Stored data entries:
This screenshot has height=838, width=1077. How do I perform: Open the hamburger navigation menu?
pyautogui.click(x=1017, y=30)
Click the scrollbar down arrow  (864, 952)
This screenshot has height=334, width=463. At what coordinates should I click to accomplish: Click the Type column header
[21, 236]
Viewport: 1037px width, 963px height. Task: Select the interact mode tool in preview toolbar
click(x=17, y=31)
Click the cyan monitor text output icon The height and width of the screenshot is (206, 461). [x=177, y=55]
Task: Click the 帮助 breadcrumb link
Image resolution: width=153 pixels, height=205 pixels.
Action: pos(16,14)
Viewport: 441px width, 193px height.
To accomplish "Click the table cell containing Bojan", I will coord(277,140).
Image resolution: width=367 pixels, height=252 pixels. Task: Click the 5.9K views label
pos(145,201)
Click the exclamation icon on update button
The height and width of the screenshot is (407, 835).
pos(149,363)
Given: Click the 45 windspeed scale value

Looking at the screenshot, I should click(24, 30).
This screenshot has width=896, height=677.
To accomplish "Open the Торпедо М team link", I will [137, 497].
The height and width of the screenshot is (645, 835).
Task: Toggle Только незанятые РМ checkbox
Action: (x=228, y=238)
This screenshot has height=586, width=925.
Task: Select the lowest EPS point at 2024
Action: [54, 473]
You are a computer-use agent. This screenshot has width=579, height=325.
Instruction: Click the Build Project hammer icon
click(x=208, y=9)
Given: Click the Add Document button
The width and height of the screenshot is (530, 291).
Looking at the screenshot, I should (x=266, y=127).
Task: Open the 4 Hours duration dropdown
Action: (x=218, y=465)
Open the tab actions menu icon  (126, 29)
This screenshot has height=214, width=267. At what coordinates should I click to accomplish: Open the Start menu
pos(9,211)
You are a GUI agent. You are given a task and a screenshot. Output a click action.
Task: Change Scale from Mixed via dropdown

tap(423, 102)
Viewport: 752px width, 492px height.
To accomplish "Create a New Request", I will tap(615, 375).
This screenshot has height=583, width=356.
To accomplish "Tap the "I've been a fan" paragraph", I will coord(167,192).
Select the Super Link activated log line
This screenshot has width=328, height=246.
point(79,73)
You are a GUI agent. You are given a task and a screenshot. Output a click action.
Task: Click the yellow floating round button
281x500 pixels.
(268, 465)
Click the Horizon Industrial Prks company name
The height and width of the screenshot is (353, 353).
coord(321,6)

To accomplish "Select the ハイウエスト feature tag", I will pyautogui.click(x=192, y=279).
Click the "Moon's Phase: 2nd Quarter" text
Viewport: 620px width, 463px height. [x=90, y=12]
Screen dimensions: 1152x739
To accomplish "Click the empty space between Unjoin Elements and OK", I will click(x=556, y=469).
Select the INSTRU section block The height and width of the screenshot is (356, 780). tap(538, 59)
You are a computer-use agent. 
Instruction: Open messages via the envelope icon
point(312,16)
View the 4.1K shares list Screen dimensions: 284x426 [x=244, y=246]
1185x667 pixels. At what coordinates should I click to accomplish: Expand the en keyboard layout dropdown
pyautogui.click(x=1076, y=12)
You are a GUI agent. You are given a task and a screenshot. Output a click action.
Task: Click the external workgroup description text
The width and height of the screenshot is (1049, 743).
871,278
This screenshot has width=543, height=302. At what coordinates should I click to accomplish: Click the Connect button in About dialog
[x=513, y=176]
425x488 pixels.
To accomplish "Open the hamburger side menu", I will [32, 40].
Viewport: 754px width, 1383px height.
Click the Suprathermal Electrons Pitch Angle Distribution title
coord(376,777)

What to work on: Make an exact copy of the data above.

Task result:
This screenshot has height=838, width=1077. How do I perform: Open the hamburger navigation menu?
pyautogui.click(x=1017, y=30)
Click the scrollbar down arrow  (864, 952)
This screenshot has height=334, width=463. At what coordinates should I click to accomplish: Click the Type column header
[21, 236]
Viewport: 1037px width, 963px height. Task: Select the interact mode tool in preview toolbar
click(x=17, y=31)
Click the cyan monitor text output icon The height and width of the screenshot is (206, 461). [x=177, y=55]
Task: Click the 帮助 breadcrumb link
Image resolution: width=153 pixels, height=205 pixels.
Action: pos(16,14)
Viewport: 441px width, 193px height.
To accomplish "Click the table cell containing Bojan", I will coord(277,140).
Image resolution: width=367 pixels, height=252 pixels. Task: Click the 5.9K views label
pos(145,201)
Click the exclamation icon on update button
The height and width of the screenshot is (407, 835).
pos(149,363)
Given: Click the 45 windspeed scale value

Looking at the screenshot, I should click(24, 30).
This screenshot has width=896, height=677.
To accomplish "Open the Торпедо М team link", I will [137, 497].
The height and width of the screenshot is (645, 835).
Task: Toggle Только незанятые РМ checkbox
Action: (x=228, y=238)
This screenshot has height=586, width=925.
Task: Select the lowest EPS point at 2024
Action: [54, 473]
You are a computer-use agent. This screenshot has width=579, height=325.
Instruction: Click the Build Project hammer icon
click(x=208, y=9)
Given: Click the Add Document button
The width and height of the screenshot is (530, 291).
Looking at the screenshot, I should (x=266, y=127).
Task: Open the 4 Hours duration dropdown
Action: (x=218, y=465)
Open the tab actions menu icon  (126, 29)
This screenshot has height=214, width=267. At what coordinates should I click to accomplish: Open the Start menu
pos(9,211)
You are a GUI agent. You are given a task and a screenshot. Output a click action.
Task: Change Scale from Mixed via dropdown

tap(423, 102)
Viewport: 752px width, 492px height.
To accomplish "Create a New Request", I will tap(615, 375).
This screenshot has height=583, width=356.
To accomplish "Tap the "I've been a fan" paragraph", I will coord(167,192).
Select the Super Link activated log line
This screenshot has width=328, height=246.
point(79,73)
You are a GUI agent. You are given a task and a screenshot. Output a click action.
Task: Click the yellow floating round button
281x500 pixels.
(268, 465)
Click the Horizon Industrial Prks company name
The height and width of the screenshot is (353, 353).
coord(321,6)

To accomplish "Select the ハイウエスト feature tag", I will pyautogui.click(x=192, y=279).
Click the "Moon's Phase: 2nd Quarter" text
Viewport: 620px width, 463px height. [x=90, y=12]
Screen dimensions: 1152x739
To accomplish "Click the empty space between Unjoin Elements and OK", I will click(x=556, y=469).
Select the INSTRU section block The height and width of the screenshot is (356, 780). tap(538, 59)
You are a computer-use agent. 
Instruction: Open messages via the envelope icon
point(312,16)
View the 4.1K shares list Screen dimensions: 284x426 [x=244, y=246]
1185x667 pixels. At what coordinates should I click to accomplish: Expand the en keyboard layout dropdown
pyautogui.click(x=1076, y=12)
You are a GUI agent. You are given a task and a screenshot. Output a click action.
Task: Click the external workgroup description text
The width and height of the screenshot is (1049, 743).
871,278
This screenshot has width=543, height=302. At what coordinates should I click to accomplish: Click the Connect button in About dialog
[x=513, y=176]
425x488 pixels.
To accomplish "Open the hamburger side menu", I will [32, 40].
Viewport: 754px width, 1383px height.
Click the Suprathermal Electrons Pitch Angle Distribution title
coord(376,777)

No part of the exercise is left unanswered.